あふれる情報の中から自分に必要な情報を見つけるには多くの時間がかかる。知りたい情報、興味のある情報に素早くアクセスするには、資料をあらかじめデジタル化(電子化)しておくだけでなく、資料内あるいは資料間の情報の関係を構造的に管理しておく必要がある。

同技術は、AIにより重要な情報を自動獲得し、また情報間の関係を自動推定することで、様々な資料やデータを構造的にデジタル化する。次に情報の探索時には、帯の太さで関連の強さを可視化することで、例えば入力したキーワードと一番関連が強い人物を特定できるなど、知りたい情報、興味のある情報、これまで気付かなかった情報に素早く直観的に辿り着くことができる。

同技術の開発には2つの特長がある。
1つ目は、知識グラフを自動構築し、さまざまな資料やデータを構造的にデジタル化する。
AIがテキストのみならず図表やプレゼン資料、画像、音声などのデータから、キーとなる単語や著者、引用関係、図表における全体と部分の関係情報などを獲得し、知識グラフを自動構築することで、さまざまな資料やデータを構造的にデジタル化するなど、業界で初めて、図形と文字が組み合わされた資料の解析を実現した。従来、人手で構築していた知識グラフを自動構築できるため、関連性をたどる知識探索をより短い時間で実現でき、低コスト導入が可能。
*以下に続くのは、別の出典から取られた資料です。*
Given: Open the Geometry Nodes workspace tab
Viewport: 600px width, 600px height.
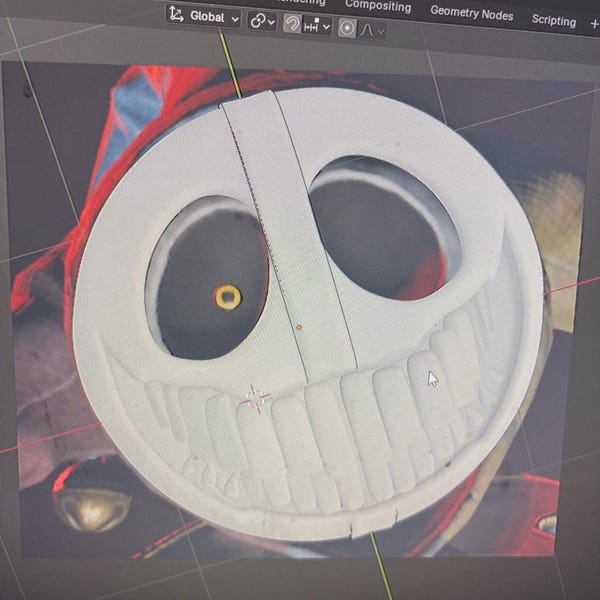Looking at the screenshot, I should [471, 13].
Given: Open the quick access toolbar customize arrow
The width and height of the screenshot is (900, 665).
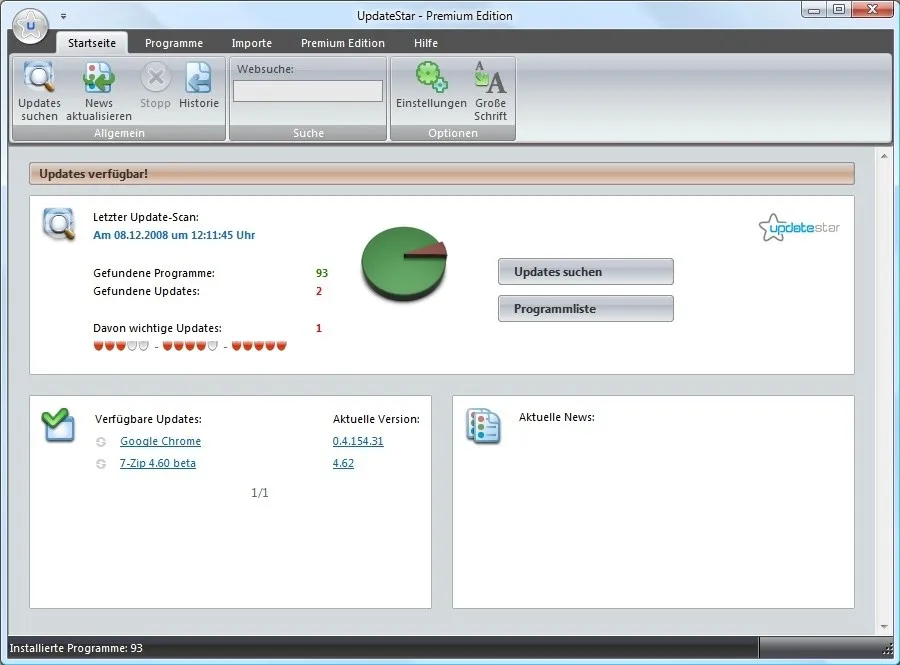Looking at the screenshot, I should (x=64, y=16).
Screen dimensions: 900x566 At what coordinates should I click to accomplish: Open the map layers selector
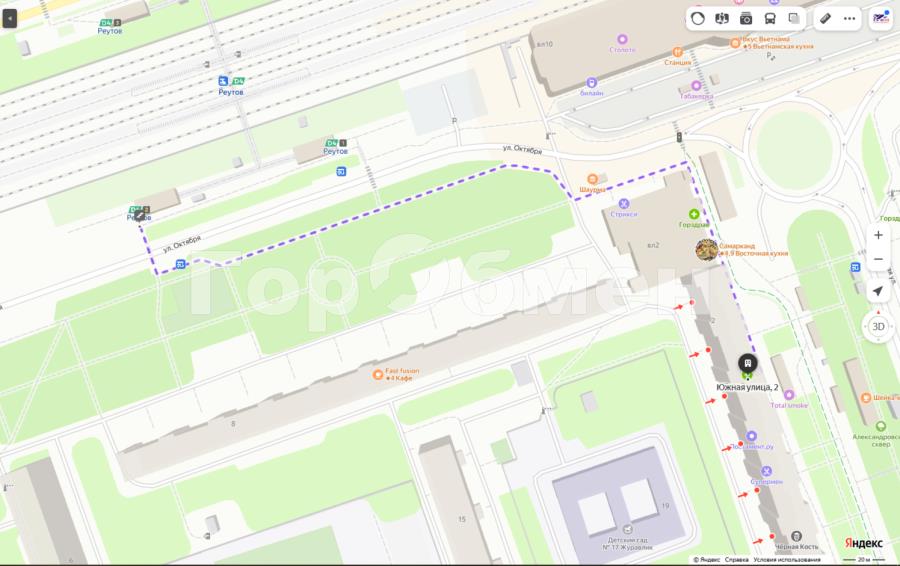[794, 19]
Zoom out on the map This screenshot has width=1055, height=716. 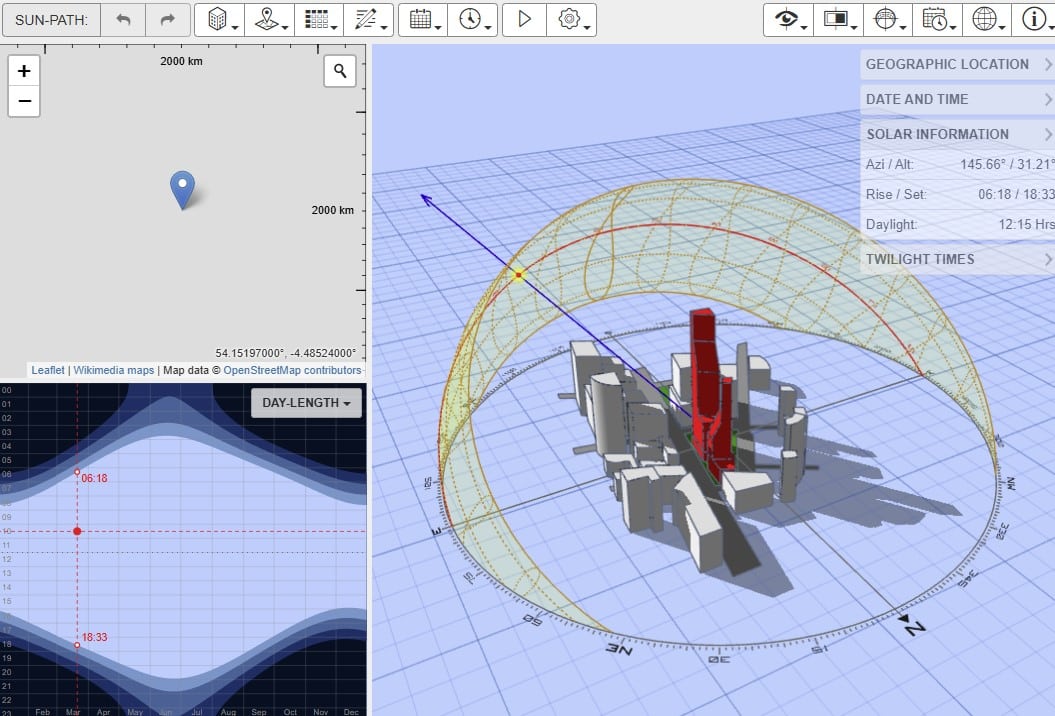24,101
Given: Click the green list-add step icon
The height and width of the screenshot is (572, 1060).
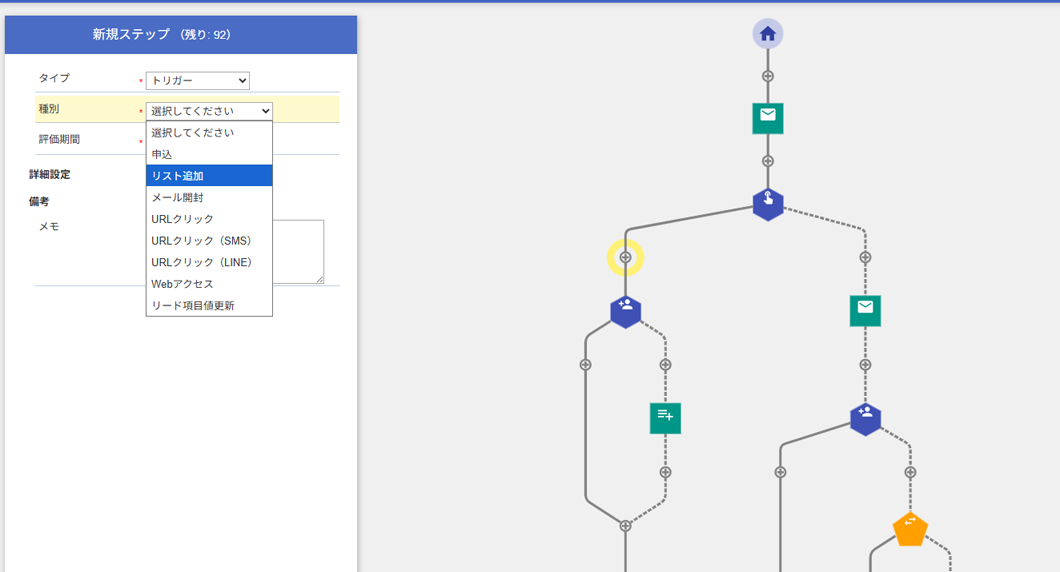Looking at the screenshot, I should point(665,418).
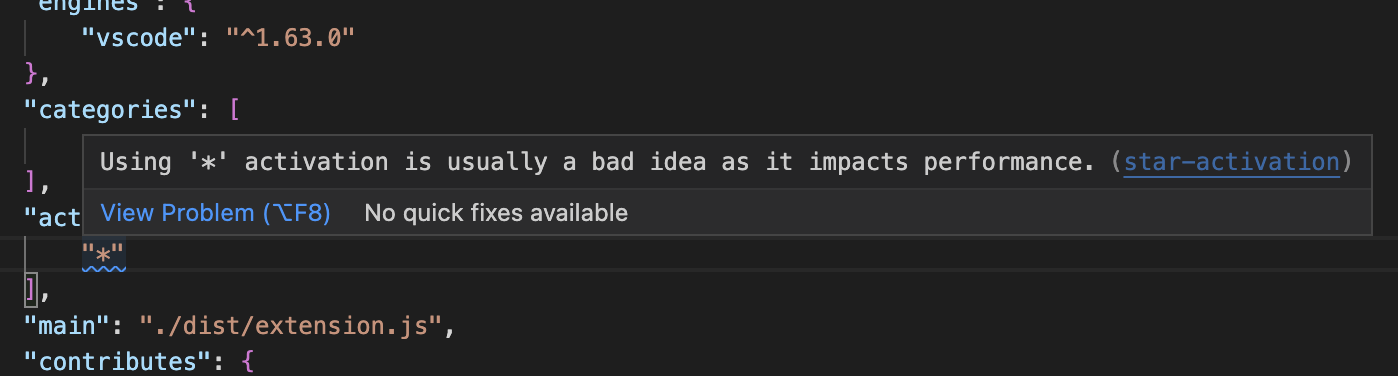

2つ目は、情報の関連性を直観的に把握することにより、情報収集時間を41.7%削減した。
業界で初めて、サンキー・ダイアグラム(工程間の流量を表現するために用いられるフロー図の一種)の帯とその太さを用いた情報の関連性可視化を実現したことで、所望の情報を直観的に把握可能とし、短時間での知識の探索を支援する。
資料の中身を読まなくても情報の関連性を俯瞰できるため、複数の文書やファイルから特定の文字列を検索する従来の全文検索と比べて、情報収集時間を41.7%削減した。

同社は今後、2027年までの運用開始を目ざし、同社や子会社の三菱電機インフォメーションシステムズ株式会社において、過去の資料やデータの再活用・部門間相互活用において、知識探索支援技術の実業務への適用と検証を進めていく。